Published 2:24 am Saturday, August 29, 2009

On a cotton farm in Spiro, Okla., a little boy named Albert was born in 1905. From those humble beginnings, he grew up to write some of the well-known hymns we sing today.

Undoubtedly, Albert had a love for music from an early age. His sharecropper parents raised him in musical and religious home. As a young person, he attended Hartford Musical Institute in Hartford, Ark., and sang with the Hartford Quartet.

Later, Albert taught “singing schools” in small towns around the Ozarks. During one of the singing schools held in Powell, Mo., he met his wife-to-be, Goldie Schell. They were married in 1931 and continued to live in her hometown.

Albert worked in his father-in-law’s general store for $1 a day. The couple raised their six children there — five sons and a daughter. He also learned to tune pianos.

For a number of years, he tried his hand at songwriting, but mostly for his own musical enjoyment. Goldie encouraged him to try to get his songs published — reminding him of the one he’d written in 1929.

He mailed it to the Hartford Music Company on a hot afternoon in July 1931 and sure enough they published the song in the hymnbook, “The Wonderful Message.” His song began to receive national recognition, with many other publishers asking permission to include it in their church hymnals.

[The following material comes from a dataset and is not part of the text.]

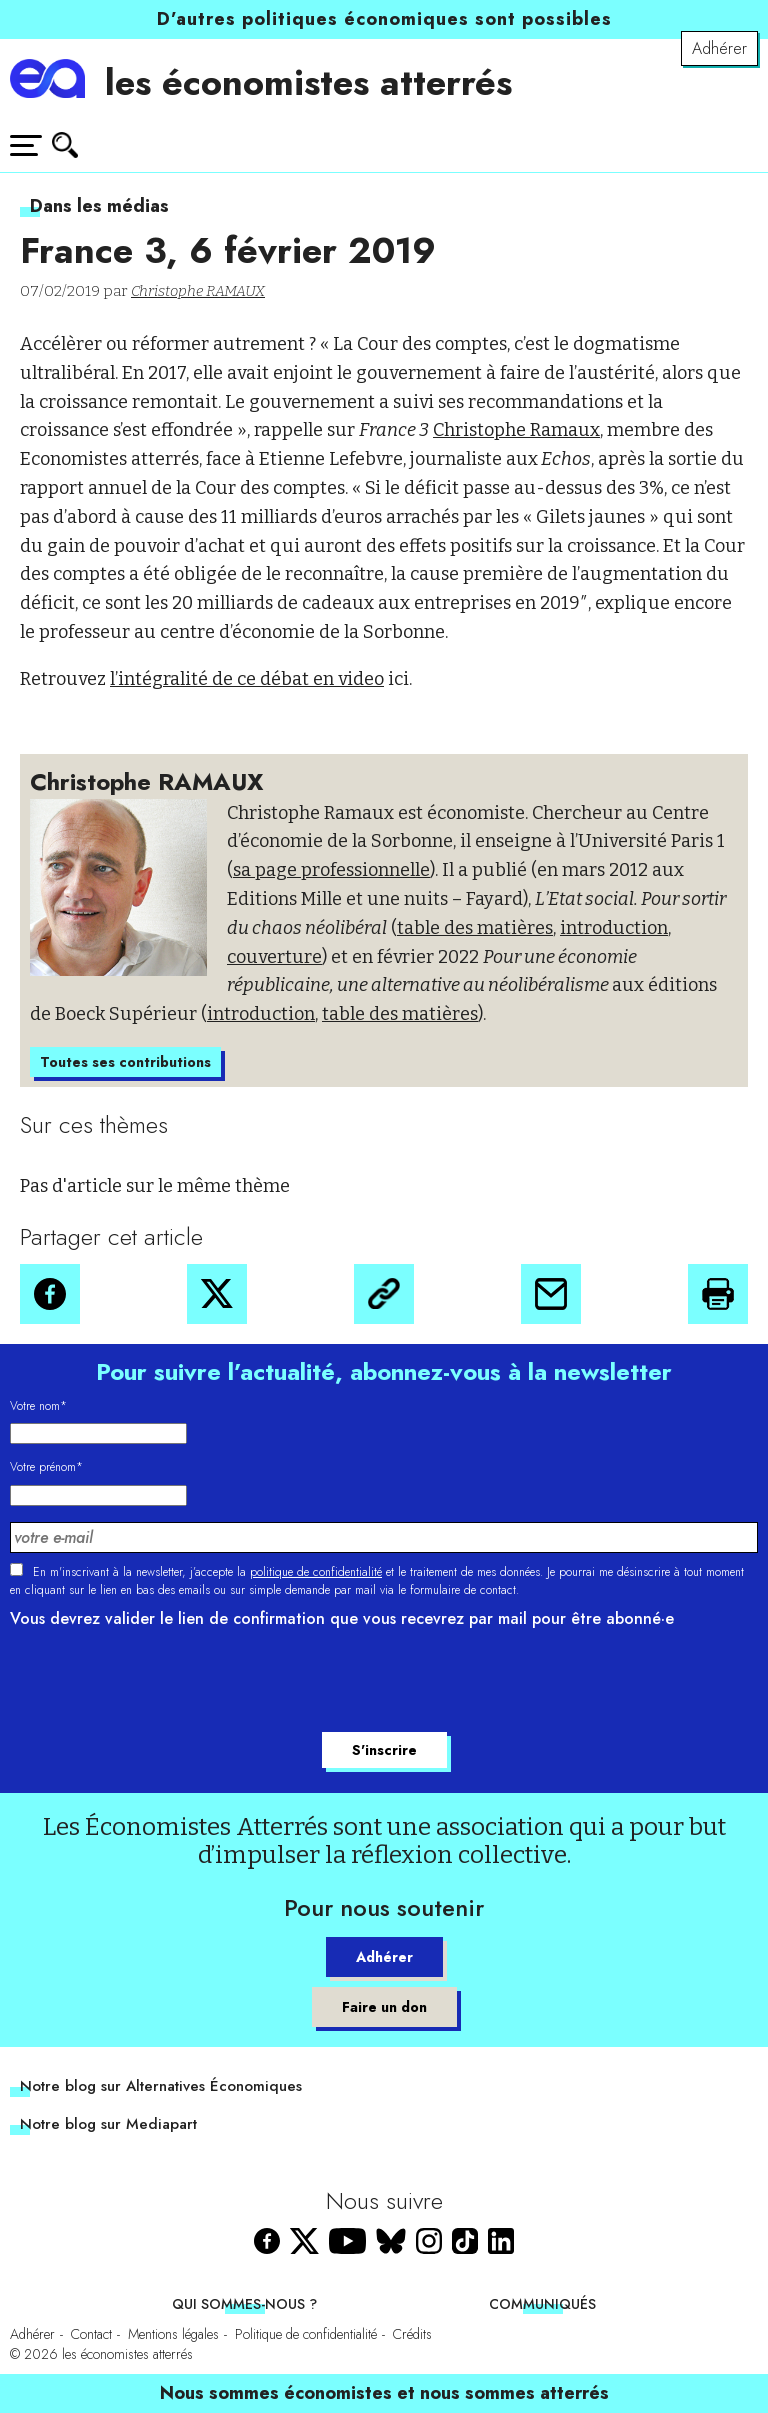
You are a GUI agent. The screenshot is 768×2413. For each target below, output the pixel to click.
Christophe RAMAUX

The Hartford Music Company hired Albert as a staff writer for $12.50 a month. His songwriting career spanned 34 years and he penned more than 600 gospel songs. He also worked for Stamps/Baxter Music and eventually formed his own company.

It’s been estimated that Albert Brumley’s songs have been printed 15 million times in sheet music, hymnals and songbooks. He wrote such well-known classics as, “Jesus, Hold My Hand,” “I’ll Meet You In the Morning,” “He Set Me Free,” and “Turn Your Radio On.”

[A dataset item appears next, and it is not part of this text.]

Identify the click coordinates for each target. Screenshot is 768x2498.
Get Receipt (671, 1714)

Artists who’ve recorded his songs include Elvis Presley, Johnny Cash, the Chuck Wagon Gang and the Blackwood Brothers. The very first song he sold became the most recorded gospel song in history.

The inspiration for the song came to him while he was picking cotton and singing a popular song of 1929, “If I Had The Wings Of An Angel.” Suddenly, Albert began to daydream about flying away. Like the thoughts behind many of his songs, the lyrics were based on his own deep spiritual convictions.

Christians have the promise that when we leave our earthly, physical bodies we are “present with the Lord,” in our heavenly home (2 Corinthians 5:8). Maybe that verse came to Albert Brumley’s mind when he wrote,

“Some glad morning when this life is o’er, I’ll fly away; To a home on God’s celestial shore. I’ll fly away. When the shadows of this life have gone, I’ll fly away; Like a bird from prison bars has flown, I’ll fly away….I’ll fly away O glory, I’ll fly away, When I die, hallelujah, by and by, I’ll fly away.”